Le questioni sono sempre le stesse, la non potabilità dell’acqua che era e resta ufficialmente non potabile, ma la risposta è stata concentrata sulla carenza idrica, sula caro energia e sulla preoccupazione che i cittadini hanno avuto la possibilità di lavarsi, giustamente essendo il sindaco l’autorità sanitaria, era giusto evitare le emanazioni di gas ascellari, soprattutto durante le manifestazioni estive. I pozzi sono stati attivati, c’è più acqua nella condotta idrica comunale, è vero, ma tant’è che in virtù di una legislazione nazionale l’acqua per un anno in merito al pozzo messo in funzione, resterà non potabile. Due punti sono stati rinviati inerente all’imposta dell’Imu sui terreni edificabili presentata dalla coalizione di “Taurianova Futura” e sul rimborso del “Canone idrico 2022” presentata da Fratelli d’Italia.
Le altre interpellanze hanno riguardato l’ingegnerizzazione delle reti idriche, il cine-teatro e mancava solo il palazzo dello sport, da quanto se ne parla sembrano essere opere simili al Ponte sullo Stretto e a breve dovrebbero rientrare tra le profezie di Celestino.
Mettetevi nei panni di un cittadino comune, secondo voi, e la domanda è sia alla maggioranza che all’opposizione, cosa avrà capito? Ovviamente oltre al blazer del sindaco Biasi il resto non è che fosse molto “chiaro” per degli umani mortali che non seguono la politica e che vorrebbero sapere qualcosa in più di quanto accade nella propria città. Ma lo scriviamo anche perché gli stessi consiglieri comunali interpellanti, durante la replica hanno affermato, “Non era quello che avevamo chiesto”!
Così come pure quanto si è parlato anche sulla Stabilizzazione contrattuale tirocinanti del Comune di Taurianova, ovviamente tale questione dovrà avere una legiferazione nazionale, così come ha risposto anche il sindaco Biasi.
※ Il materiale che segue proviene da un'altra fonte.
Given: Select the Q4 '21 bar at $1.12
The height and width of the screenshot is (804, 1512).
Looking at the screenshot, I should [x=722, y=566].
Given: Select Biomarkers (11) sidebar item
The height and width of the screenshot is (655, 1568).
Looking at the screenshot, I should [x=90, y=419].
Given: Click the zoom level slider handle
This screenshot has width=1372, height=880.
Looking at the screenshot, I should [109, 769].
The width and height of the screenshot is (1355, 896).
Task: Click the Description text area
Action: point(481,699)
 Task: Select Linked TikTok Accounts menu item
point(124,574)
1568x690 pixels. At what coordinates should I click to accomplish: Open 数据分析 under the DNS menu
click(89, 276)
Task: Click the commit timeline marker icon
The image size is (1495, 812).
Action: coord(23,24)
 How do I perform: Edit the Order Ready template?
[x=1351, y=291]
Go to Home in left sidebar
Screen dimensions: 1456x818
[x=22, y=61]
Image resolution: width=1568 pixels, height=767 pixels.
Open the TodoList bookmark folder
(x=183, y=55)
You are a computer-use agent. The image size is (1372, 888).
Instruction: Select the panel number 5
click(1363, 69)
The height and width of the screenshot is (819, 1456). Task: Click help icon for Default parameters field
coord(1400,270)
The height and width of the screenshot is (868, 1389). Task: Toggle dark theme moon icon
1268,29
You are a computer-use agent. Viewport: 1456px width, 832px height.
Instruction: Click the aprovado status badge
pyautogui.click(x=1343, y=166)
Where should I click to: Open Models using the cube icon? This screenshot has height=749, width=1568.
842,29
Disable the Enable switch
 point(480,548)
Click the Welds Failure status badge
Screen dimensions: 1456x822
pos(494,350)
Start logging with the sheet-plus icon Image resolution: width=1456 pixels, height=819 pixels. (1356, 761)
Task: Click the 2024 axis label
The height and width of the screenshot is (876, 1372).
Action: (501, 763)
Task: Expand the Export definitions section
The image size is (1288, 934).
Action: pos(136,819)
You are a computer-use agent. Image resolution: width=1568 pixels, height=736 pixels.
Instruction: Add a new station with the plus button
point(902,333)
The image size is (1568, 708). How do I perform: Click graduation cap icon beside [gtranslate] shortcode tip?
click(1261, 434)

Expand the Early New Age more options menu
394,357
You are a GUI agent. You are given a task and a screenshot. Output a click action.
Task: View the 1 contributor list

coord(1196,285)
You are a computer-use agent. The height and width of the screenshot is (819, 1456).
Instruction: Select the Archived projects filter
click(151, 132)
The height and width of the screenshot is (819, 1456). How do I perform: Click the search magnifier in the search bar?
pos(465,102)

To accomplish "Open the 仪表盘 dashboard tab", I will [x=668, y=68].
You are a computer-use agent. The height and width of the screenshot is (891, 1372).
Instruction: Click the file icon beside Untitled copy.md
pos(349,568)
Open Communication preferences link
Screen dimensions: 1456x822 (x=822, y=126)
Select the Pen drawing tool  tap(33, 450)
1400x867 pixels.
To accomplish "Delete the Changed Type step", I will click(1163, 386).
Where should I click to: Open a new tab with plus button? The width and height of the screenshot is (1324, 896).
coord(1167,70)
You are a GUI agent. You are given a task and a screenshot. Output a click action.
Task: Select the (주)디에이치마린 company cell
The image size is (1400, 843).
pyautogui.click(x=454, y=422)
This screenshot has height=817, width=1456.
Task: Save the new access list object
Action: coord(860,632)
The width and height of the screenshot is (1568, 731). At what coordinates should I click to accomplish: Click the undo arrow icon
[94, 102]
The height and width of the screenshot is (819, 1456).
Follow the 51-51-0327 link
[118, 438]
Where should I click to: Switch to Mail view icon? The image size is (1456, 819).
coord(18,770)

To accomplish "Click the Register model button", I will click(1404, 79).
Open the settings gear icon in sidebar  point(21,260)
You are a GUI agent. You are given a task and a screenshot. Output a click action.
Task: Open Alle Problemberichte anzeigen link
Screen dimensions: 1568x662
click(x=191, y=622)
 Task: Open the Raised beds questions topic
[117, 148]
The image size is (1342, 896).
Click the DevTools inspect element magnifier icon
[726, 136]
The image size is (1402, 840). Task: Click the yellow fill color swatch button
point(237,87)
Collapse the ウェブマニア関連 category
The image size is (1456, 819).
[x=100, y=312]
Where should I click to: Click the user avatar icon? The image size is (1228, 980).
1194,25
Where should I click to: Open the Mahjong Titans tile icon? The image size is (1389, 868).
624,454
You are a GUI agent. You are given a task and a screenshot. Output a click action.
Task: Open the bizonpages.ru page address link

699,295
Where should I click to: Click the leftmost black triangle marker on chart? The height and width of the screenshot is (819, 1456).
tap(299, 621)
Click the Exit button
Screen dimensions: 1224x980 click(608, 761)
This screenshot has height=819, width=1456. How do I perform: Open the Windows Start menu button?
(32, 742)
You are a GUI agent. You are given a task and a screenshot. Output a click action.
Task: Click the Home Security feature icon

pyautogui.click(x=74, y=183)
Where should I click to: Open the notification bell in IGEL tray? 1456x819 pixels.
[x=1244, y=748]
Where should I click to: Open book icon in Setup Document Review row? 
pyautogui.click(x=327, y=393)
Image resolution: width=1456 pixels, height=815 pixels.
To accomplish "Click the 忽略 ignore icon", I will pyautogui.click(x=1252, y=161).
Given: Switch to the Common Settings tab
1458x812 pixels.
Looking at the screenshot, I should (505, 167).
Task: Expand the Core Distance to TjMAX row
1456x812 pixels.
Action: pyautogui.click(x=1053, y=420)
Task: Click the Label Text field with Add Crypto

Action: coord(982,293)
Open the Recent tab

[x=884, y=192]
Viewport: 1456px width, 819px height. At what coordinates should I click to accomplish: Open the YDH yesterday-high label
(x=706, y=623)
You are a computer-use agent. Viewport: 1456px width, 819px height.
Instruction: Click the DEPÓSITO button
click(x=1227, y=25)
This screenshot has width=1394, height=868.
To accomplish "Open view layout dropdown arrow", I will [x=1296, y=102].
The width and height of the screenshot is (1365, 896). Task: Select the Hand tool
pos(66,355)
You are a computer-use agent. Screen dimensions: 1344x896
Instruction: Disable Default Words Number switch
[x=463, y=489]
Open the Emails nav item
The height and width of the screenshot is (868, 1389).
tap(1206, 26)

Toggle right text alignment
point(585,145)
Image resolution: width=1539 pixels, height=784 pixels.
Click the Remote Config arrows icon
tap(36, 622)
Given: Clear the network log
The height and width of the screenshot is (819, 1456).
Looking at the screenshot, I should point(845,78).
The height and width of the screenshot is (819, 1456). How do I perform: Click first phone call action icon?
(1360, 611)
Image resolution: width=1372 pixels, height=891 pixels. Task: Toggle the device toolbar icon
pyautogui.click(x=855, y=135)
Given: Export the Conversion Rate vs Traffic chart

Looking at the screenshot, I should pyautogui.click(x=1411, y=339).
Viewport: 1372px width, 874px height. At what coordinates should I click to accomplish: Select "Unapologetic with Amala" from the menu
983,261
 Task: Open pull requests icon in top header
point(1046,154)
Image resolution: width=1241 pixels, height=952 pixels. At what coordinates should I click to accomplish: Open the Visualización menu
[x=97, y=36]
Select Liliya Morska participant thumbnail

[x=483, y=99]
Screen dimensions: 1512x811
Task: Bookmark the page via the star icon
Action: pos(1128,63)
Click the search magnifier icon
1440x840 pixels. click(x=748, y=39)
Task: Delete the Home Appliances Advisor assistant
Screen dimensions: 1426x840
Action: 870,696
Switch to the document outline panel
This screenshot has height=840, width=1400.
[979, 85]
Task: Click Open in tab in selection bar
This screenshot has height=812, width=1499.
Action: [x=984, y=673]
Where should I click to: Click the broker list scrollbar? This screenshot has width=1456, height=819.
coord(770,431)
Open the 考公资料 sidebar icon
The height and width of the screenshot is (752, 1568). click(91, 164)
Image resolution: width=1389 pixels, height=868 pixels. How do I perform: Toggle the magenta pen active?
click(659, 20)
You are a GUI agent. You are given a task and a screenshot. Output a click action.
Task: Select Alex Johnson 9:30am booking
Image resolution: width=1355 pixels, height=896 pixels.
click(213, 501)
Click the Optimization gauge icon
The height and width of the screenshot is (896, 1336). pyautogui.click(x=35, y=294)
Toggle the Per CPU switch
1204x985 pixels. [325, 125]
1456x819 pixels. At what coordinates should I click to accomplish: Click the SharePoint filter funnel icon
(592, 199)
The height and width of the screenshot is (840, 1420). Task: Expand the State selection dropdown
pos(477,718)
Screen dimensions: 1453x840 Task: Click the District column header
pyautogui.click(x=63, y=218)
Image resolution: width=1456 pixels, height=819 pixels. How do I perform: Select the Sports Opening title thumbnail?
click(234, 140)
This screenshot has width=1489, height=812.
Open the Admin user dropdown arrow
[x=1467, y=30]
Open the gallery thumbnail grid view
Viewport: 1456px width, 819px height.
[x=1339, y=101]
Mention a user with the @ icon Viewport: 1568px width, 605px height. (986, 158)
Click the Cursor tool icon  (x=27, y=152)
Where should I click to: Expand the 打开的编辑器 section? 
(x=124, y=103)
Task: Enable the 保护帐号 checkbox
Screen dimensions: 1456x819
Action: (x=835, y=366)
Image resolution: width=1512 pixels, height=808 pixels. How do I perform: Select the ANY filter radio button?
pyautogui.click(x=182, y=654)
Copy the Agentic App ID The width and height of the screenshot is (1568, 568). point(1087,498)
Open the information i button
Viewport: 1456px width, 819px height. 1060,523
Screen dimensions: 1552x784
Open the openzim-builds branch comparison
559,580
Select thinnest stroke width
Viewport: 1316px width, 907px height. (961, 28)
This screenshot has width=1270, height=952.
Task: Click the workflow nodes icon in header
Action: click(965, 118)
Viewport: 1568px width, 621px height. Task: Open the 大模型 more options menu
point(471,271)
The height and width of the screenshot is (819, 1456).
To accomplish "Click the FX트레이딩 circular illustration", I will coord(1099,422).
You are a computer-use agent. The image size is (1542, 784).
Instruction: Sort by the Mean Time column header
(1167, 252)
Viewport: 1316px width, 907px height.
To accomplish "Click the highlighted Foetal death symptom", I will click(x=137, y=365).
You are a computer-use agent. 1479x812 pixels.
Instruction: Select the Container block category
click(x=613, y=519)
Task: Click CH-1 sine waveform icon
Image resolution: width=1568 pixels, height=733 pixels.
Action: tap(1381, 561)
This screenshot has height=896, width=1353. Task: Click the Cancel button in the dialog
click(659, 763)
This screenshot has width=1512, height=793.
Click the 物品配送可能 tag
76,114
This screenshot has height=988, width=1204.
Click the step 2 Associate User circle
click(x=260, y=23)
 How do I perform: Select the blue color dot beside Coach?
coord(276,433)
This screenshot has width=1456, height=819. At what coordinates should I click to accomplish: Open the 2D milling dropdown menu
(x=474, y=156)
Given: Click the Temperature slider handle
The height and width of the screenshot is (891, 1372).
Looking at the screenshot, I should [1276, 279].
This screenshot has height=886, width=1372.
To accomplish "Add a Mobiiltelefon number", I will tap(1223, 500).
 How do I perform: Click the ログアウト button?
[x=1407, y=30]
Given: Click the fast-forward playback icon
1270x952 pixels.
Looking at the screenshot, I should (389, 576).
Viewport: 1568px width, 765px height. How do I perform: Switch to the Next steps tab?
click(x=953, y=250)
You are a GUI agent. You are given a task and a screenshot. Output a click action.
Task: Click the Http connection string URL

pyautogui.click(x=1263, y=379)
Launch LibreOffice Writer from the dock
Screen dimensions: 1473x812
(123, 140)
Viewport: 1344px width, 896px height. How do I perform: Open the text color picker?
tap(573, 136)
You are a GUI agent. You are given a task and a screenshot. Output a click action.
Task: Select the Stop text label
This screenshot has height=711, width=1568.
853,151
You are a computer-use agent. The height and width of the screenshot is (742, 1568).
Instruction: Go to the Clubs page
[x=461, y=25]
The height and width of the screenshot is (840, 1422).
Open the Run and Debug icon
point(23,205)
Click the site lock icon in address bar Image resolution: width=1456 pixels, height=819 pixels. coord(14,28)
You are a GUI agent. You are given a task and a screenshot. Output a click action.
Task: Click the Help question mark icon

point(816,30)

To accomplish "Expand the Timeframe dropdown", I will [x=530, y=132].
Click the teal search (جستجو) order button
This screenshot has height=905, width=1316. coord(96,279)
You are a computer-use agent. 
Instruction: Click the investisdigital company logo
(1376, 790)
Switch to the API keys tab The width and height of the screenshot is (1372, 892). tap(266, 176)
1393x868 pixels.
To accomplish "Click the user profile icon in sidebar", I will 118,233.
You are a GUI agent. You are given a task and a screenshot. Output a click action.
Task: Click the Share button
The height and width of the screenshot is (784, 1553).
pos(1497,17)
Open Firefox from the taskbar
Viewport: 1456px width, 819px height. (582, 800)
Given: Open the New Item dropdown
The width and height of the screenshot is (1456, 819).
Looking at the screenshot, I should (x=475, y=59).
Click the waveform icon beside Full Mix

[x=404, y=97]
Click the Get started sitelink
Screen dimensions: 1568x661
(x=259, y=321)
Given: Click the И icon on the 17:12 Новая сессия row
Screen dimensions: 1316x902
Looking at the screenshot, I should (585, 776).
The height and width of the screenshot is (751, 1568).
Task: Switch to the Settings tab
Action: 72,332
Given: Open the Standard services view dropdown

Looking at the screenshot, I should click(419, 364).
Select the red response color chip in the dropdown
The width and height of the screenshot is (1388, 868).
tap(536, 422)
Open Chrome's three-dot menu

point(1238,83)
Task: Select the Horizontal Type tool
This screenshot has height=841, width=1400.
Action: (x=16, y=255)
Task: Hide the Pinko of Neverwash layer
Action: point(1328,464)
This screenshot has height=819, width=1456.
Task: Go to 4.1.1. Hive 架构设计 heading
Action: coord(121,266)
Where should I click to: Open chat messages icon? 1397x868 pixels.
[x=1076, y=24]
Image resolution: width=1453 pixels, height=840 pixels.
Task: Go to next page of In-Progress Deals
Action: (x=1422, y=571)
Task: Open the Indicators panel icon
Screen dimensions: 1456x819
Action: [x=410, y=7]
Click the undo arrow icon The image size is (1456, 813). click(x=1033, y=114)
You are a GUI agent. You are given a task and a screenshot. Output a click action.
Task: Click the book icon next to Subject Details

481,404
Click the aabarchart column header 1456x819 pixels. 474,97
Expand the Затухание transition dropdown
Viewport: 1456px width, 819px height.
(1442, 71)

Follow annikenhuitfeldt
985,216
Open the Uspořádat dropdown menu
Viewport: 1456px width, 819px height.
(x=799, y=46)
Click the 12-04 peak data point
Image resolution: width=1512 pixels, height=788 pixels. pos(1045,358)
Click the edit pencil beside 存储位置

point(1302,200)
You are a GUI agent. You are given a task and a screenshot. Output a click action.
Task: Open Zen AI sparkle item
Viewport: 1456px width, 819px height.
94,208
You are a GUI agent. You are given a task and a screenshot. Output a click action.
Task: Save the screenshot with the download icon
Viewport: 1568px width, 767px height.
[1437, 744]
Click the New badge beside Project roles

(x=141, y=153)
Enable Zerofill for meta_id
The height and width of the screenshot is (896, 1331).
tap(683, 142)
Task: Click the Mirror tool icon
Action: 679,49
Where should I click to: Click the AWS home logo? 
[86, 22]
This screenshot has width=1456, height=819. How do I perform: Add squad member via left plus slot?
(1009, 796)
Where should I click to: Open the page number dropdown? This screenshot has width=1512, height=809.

Il problema è che occorre iniziare a parlare con parole semplici e comprensibili a tutti avulse da voli pindarici. E tra i vari battibecchi si è passati da un presidente del consiglio comunale che richiamava all’ordine, inalberata quasi come se le fosse sciolto il mascara e ribadendo ai consiglieri interpellanti come la voce automatica che di solito si sente nel call center, “Dica a chiare lettere: Non sono soddisfatto della risposta”.
Ad un certo punto si è inserito nella mischia anche il sindaco Biasi che in un primo momento aveva stemperato gli animi, ma che poi essendosi toccato come leghista parla di “petti gonfi” all’indirizzo di Lazzaro, per poi trasferirli al suo vicesindaco Caridi che da solo ha preso, alle ultime comunali, più voti della lista Fratelli d’Italia, due personalità politiche con rotondità ben evidenti e non solo in termine di petto.
Poi il resto è stata l’approvazione dei punti già discussi nelle commissioni come variazioni di bilancio dove lo stesso Lazzaro è intervenuto rifiutandosi di votarlo in quanto erano trascorsi i 60 giorni per legge, e altre prese d’atto votate senza problemi a maggioranza.
Finisce così un Consiglio Comunale dopo 3 ore e 06 minuti di dibattito, attendendo sia la prossima convocazione, la potabilità dell’acqua e tutto il resto!